DATA SECTION =
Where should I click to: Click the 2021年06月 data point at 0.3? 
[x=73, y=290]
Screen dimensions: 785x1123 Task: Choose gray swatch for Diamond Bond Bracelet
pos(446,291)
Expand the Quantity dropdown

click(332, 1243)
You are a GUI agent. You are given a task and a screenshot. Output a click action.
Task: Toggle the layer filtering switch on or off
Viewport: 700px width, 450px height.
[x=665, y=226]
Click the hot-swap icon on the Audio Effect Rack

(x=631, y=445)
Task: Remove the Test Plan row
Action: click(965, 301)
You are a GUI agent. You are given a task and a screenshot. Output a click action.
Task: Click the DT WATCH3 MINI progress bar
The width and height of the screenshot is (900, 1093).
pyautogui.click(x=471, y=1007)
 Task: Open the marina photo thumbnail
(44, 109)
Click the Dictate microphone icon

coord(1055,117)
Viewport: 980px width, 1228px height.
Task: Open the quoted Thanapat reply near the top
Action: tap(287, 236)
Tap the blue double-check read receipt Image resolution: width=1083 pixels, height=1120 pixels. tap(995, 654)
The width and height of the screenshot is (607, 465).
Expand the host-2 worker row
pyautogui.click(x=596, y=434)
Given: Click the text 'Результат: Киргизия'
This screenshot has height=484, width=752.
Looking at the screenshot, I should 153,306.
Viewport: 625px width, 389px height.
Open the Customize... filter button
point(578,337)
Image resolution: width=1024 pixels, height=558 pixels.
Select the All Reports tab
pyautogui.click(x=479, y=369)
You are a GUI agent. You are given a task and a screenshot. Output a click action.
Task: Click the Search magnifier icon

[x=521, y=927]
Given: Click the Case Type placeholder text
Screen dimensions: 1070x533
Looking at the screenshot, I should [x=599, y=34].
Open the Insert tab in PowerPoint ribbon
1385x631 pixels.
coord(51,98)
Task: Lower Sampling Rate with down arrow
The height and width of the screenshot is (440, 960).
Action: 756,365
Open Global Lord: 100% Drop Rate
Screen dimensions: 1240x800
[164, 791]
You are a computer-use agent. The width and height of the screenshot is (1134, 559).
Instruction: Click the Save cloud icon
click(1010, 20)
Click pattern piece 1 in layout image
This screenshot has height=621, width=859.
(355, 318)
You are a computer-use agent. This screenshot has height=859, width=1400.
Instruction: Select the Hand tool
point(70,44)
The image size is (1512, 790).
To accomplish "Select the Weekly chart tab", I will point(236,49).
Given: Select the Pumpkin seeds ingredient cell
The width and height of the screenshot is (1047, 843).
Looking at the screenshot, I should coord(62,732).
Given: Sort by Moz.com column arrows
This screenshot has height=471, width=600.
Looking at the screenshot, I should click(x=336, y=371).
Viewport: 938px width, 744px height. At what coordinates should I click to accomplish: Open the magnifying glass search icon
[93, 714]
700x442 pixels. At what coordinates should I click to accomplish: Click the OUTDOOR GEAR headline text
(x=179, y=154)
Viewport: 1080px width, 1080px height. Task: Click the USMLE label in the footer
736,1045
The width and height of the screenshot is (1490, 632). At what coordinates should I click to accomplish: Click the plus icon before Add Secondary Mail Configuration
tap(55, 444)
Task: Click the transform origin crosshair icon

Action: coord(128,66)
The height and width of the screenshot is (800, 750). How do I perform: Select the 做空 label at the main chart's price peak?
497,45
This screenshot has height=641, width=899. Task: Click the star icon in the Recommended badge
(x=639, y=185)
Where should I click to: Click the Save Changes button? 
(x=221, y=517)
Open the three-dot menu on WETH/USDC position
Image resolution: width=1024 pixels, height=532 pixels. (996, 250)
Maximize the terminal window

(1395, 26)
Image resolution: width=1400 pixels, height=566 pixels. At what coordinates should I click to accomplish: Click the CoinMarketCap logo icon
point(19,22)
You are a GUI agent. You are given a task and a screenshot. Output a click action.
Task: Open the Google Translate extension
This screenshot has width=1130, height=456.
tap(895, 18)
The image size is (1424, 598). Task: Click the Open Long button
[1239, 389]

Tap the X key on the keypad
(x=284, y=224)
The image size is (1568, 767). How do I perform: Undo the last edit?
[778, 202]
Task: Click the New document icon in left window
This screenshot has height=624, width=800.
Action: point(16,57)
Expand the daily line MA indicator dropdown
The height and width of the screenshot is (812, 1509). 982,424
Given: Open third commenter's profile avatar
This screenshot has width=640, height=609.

WHAT YOU NEED TO DO =
With the line that contains "Tap the X key on the keypad" as the start, output every line through the end of the entries exactly. Add no other lines.

REPLY TO THE EXERCISE =
Tap the X key on the keypad
(x=284, y=224)
The image size is (1568, 767). How do I perform: Undo the last edit?
[778, 202]
Task: Click the New document icon in left window
This screenshot has height=624, width=800.
Action: point(16,57)
Expand the daily line MA indicator dropdown
The height and width of the screenshot is (812, 1509). 982,424
Given: Open third commenter's profile avatar
This screenshot has width=640, height=609.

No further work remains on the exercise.